start Page excerpt

Here are some sample plots of high and low correlation. Uncorrelated data are generated completely independently of each other.

    X = rnorm(40)
    Y = rnorm(40)
    plot(X, Y, pch = 23, bg = "red", cex = 2)

_images/distances_fig_00.png
    cor(X, Y)

    ## [1] 0.2389

    cosine_sim(X - mean(X), Y - mean(Y))

    ## [1] 0.2389

The following is high positive correlation.

    X = rnorm(40)
    Y = rnorm(40) + 3 * X
    plot(X, Y, pch = 23, bg = "red", cex = 2)

_images/distances_fig_01.png
    cor(X, Y)

    ## [1] 0.9487

    cosine_sim(X - mean(X), Y - mean(Y))

    ## [1] 0.9487

To get negative correlation we just need to change 3 to -3.

    X = rnorm(40)

end Page excerpt
start Recorded data

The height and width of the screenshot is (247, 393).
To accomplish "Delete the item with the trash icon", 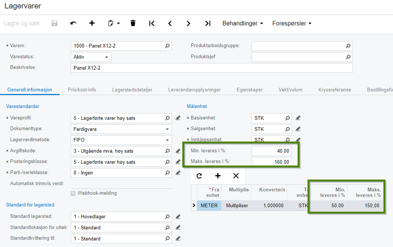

end Recorded data

▶ [Aim]: Pick up the correlation walkthrough in R from its final line and carry it forward. None of the material is needed here.

▶ [Response to the task]:
    Y = rnorm(40) - 3 * X
    plot(X, Y, pch = 23, bg = "red", cex = 2)

_images/distances_fig_02.png
    cor(X, Y)

    ## [1] -0.9647

    cosine_sim(X - mean(X), Y - mean(Y))

    ## [1] -0.9647

Here is a sample with a moderate correlation

    X = rnorm(40)
    Y = rnorm(40) + X
    plot(X, Y, pch = 23, bg = "red", cex = 2)

_images/distances_fig_03.png
    cor(X, Y)

    ## [1] 0.778

    cosine_sim(X - mean(X), Y - mean(Y))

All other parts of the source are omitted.